** Given problem **
Rewrite the rows from the first one through the line that contains "[x=545, y=577]", substituting "panel" for "section" and leaving everything else unchanged.
===== Data =====
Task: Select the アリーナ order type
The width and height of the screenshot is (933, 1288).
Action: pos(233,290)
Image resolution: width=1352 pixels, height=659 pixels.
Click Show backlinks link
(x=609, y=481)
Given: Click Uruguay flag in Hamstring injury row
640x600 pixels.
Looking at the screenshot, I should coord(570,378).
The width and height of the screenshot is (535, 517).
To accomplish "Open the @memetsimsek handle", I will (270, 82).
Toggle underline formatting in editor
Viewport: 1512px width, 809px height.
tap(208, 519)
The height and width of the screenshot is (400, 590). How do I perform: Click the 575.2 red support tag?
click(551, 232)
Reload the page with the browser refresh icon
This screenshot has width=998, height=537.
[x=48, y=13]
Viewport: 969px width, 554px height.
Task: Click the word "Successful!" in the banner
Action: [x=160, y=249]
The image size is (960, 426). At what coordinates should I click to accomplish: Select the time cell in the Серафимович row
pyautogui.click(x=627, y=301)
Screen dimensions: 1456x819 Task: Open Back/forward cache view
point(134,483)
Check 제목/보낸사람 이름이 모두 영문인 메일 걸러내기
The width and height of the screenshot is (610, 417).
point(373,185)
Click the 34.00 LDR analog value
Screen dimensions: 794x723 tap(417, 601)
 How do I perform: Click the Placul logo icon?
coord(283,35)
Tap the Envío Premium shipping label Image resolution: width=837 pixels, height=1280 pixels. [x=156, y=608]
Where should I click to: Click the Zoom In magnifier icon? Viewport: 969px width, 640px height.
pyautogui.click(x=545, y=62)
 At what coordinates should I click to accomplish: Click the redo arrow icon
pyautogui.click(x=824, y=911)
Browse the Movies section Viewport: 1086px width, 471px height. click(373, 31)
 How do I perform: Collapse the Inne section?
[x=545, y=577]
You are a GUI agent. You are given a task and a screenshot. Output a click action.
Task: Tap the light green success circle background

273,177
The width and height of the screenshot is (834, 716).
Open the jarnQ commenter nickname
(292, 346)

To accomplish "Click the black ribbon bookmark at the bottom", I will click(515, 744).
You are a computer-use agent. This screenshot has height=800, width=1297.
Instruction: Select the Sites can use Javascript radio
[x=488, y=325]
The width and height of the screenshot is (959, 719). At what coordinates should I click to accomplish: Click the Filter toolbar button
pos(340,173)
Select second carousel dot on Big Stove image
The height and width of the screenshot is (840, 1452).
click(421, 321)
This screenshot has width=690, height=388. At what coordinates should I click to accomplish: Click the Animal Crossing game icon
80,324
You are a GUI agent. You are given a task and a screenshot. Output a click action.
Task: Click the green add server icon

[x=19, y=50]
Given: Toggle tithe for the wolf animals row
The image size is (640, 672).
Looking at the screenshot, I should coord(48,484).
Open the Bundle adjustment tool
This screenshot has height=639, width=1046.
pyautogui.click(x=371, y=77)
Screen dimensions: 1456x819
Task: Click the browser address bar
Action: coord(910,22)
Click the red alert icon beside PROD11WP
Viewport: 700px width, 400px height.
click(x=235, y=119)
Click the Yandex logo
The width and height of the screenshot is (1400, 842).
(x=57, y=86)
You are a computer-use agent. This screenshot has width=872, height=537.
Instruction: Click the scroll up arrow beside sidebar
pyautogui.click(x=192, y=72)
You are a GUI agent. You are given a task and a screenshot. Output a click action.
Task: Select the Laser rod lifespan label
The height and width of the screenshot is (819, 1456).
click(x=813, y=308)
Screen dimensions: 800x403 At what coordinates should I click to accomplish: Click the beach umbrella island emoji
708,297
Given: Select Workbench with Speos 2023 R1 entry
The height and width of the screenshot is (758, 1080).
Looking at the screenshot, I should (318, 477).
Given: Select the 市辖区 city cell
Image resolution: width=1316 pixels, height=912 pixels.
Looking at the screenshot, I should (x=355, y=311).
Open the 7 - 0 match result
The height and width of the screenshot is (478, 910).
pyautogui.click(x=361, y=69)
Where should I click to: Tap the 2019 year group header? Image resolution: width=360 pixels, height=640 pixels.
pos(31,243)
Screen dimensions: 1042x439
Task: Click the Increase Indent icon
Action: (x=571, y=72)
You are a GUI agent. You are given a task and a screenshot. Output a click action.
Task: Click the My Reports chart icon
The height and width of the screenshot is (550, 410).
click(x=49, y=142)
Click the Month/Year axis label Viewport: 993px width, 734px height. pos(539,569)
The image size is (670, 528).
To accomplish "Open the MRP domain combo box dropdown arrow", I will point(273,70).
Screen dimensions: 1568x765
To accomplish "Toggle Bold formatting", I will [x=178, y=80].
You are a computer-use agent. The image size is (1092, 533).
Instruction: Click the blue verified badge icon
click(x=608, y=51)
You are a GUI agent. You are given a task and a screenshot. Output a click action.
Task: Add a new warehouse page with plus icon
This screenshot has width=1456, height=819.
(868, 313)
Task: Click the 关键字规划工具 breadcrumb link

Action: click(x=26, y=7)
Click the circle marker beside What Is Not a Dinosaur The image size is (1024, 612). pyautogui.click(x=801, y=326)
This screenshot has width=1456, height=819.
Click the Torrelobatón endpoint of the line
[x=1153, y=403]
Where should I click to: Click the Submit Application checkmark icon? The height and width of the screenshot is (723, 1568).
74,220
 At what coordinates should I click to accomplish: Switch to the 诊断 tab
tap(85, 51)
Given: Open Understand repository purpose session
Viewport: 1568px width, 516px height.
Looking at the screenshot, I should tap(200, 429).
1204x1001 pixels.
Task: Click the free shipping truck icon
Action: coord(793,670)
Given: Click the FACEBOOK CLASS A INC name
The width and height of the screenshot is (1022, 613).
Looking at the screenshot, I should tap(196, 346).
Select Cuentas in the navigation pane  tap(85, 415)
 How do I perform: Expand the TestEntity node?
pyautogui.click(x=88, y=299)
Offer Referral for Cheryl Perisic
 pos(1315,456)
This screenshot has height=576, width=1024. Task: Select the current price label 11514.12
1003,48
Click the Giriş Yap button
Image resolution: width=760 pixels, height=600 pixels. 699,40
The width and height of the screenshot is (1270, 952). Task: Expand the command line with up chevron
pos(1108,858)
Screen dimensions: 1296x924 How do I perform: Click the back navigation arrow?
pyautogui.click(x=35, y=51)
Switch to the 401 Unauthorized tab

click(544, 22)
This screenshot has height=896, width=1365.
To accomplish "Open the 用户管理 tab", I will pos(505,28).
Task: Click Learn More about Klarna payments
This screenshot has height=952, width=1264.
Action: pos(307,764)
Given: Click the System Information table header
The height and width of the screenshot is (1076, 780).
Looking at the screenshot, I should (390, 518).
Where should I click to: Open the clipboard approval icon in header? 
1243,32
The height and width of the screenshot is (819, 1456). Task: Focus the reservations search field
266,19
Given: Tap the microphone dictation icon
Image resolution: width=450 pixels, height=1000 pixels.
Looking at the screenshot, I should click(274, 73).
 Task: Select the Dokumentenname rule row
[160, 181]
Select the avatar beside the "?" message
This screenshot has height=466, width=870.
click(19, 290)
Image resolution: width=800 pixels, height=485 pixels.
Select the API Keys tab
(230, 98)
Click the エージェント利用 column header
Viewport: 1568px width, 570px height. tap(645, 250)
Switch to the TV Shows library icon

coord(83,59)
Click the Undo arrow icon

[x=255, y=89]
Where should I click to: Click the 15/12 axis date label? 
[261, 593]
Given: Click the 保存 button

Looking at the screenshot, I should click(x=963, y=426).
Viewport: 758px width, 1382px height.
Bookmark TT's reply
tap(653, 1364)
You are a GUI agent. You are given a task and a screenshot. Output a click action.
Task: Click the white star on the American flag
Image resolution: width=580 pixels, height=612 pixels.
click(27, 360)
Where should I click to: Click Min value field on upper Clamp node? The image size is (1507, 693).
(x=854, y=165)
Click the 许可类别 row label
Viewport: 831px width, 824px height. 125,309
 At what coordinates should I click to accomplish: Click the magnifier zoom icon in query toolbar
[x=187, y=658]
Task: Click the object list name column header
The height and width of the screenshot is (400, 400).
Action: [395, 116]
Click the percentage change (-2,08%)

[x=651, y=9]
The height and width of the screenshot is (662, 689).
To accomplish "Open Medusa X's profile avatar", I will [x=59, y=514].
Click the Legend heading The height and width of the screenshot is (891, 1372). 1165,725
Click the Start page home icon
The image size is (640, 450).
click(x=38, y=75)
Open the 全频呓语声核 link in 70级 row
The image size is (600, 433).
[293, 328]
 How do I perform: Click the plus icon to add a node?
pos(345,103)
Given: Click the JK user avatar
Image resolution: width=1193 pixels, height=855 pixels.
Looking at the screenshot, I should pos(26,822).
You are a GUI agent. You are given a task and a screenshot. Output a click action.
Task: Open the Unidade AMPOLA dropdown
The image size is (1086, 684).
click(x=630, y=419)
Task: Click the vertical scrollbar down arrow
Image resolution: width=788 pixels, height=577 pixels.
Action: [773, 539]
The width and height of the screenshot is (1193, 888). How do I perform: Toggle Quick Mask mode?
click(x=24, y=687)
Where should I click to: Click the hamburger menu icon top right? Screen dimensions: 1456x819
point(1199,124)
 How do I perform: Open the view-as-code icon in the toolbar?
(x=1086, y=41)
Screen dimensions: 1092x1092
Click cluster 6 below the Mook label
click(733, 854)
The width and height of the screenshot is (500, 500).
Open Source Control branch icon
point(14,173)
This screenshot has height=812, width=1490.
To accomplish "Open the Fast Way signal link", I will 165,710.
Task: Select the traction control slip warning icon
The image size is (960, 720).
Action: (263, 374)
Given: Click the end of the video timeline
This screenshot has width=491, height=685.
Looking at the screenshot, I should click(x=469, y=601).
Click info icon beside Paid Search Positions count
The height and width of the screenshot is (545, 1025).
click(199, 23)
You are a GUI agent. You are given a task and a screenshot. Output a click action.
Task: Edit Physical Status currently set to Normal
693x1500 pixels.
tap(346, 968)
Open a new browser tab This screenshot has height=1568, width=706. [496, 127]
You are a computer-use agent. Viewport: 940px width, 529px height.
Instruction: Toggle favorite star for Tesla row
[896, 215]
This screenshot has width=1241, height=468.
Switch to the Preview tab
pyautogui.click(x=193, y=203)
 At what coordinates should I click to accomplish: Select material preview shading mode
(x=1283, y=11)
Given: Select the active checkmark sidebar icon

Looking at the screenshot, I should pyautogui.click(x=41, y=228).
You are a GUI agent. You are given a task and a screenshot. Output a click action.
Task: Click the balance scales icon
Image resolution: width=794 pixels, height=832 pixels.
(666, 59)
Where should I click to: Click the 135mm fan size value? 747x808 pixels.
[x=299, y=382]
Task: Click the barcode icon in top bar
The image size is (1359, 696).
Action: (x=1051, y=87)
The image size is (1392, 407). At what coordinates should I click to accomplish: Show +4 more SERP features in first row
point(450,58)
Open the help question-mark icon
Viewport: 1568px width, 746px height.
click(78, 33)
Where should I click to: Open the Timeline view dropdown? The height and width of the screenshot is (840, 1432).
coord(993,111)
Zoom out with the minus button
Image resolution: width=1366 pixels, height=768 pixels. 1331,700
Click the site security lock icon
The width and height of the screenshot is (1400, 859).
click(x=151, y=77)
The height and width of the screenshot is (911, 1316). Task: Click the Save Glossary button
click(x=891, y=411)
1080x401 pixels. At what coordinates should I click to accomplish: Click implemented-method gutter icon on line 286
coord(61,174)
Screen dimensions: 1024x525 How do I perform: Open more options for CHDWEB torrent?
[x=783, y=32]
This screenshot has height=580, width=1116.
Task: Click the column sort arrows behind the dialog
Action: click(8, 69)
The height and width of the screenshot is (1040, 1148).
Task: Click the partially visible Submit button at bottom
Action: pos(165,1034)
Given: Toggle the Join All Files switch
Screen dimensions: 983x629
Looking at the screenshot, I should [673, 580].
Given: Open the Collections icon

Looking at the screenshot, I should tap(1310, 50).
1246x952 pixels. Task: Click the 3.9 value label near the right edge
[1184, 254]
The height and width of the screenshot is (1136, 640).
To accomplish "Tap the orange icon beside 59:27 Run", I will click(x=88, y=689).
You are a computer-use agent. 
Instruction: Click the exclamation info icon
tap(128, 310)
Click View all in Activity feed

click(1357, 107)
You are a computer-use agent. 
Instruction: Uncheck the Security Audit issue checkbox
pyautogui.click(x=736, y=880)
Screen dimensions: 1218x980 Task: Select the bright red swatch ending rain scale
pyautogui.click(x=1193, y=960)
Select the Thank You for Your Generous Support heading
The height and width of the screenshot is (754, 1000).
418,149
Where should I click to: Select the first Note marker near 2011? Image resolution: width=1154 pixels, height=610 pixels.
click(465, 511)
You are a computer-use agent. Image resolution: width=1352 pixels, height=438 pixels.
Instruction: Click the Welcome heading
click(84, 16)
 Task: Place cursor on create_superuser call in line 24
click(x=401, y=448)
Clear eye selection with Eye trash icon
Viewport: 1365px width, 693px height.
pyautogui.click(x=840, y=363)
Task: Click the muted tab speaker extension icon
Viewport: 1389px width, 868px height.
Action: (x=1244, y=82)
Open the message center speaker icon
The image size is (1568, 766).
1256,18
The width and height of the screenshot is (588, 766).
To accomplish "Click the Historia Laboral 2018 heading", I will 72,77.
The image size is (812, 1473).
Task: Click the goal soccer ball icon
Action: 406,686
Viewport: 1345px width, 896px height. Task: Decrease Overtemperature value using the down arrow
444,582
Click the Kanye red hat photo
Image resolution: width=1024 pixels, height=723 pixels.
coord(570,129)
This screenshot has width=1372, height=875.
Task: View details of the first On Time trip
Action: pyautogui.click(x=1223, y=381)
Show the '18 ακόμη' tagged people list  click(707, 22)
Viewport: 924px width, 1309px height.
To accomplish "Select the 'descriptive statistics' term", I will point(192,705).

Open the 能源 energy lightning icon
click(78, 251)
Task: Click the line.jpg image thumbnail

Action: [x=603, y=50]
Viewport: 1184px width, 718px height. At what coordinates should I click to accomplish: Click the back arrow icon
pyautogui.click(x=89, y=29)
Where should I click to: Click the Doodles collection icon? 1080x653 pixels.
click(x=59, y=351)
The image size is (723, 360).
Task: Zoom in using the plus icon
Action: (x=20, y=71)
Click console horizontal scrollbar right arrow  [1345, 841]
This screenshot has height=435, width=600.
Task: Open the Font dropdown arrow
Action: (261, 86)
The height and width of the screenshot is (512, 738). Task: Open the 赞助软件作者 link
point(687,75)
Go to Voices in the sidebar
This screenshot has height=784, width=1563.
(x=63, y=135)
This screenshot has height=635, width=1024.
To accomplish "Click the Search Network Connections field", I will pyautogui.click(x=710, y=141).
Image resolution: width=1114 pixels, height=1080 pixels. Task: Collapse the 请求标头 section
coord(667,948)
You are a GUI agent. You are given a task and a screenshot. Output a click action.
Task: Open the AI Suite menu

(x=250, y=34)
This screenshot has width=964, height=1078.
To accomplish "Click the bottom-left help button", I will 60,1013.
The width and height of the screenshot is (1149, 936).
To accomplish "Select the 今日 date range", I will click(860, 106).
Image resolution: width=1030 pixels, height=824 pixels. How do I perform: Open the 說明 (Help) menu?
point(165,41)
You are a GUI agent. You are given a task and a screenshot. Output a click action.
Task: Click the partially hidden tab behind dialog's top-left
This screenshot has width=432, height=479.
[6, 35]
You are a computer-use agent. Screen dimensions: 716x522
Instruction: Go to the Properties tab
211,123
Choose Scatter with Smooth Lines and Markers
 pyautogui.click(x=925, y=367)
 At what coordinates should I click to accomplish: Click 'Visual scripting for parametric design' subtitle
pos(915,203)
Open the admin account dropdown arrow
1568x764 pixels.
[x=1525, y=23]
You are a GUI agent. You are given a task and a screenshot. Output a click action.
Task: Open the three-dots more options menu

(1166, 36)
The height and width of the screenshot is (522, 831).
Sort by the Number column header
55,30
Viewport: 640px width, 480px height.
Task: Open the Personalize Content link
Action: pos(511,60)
=====
** Worked answer **
Task: Select the アリーナ order type
The width and height of the screenshot is (933, 1288).
Action: pos(233,290)
Image resolution: width=1352 pixels, height=659 pixels.
Click Show backlinks link
(x=609, y=481)
Given: Click Uruguay flag in Hamstring injury row
640x600 pixels.
Looking at the screenshot, I should coord(570,378).
The width and height of the screenshot is (535, 517).
To accomplish "Open the @memetsimsek handle", I will (270, 82).
Toggle underline formatting in editor
Viewport: 1512px width, 809px height.
tap(208, 519)
The height and width of the screenshot is (400, 590). How do I perform: Click the 575.2 red support tag?
click(551, 232)
Reload the page with the browser refresh icon
This screenshot has width=998, height=537.
[x=48, y=13]
Viewport: 969px width, 554px height.
Task: Click the word "Successful!" in the banner
Action: [x=160, y=249]
The image size is (960, 426). At what coordinates should I click to accomplish: Select the time cell in the Серафимович row
pyautogui.click(x=627, y=301)
Screen dimensions: 1456x819 Task: Open Back/forward cache view
point(134,483)
Check 제목/보낸사람 이름이 모두 영문인 메일 걸러내기
The width and height of the screenshot is (610, 417).
point(373,185)
Click the 34.00 LDR analog value
Screen dimensions: 794x723 tap(417, 601)
 How do I perform: Click the Placul logo icon?
coord(283,35)
Tap the Envío Premium shipping label Image resolution: width=837 pixels, height=1280 pixels. [x=156, y=608]
Where should I click to: Click the Zoom In magnifier icon? Viewport: 969px width, 640px height.
pyautogui.click(x=545, y=62)
 At what coordinates should I click to accomplish: Click the redo arrow icon
pyautogui.click(x=824, y=911)
Browse the Movies panel Viewport: 1086px width, 471px height. click(373, 31)
 How do I perform: Collapse the Inne panel?
[x=545, y=577]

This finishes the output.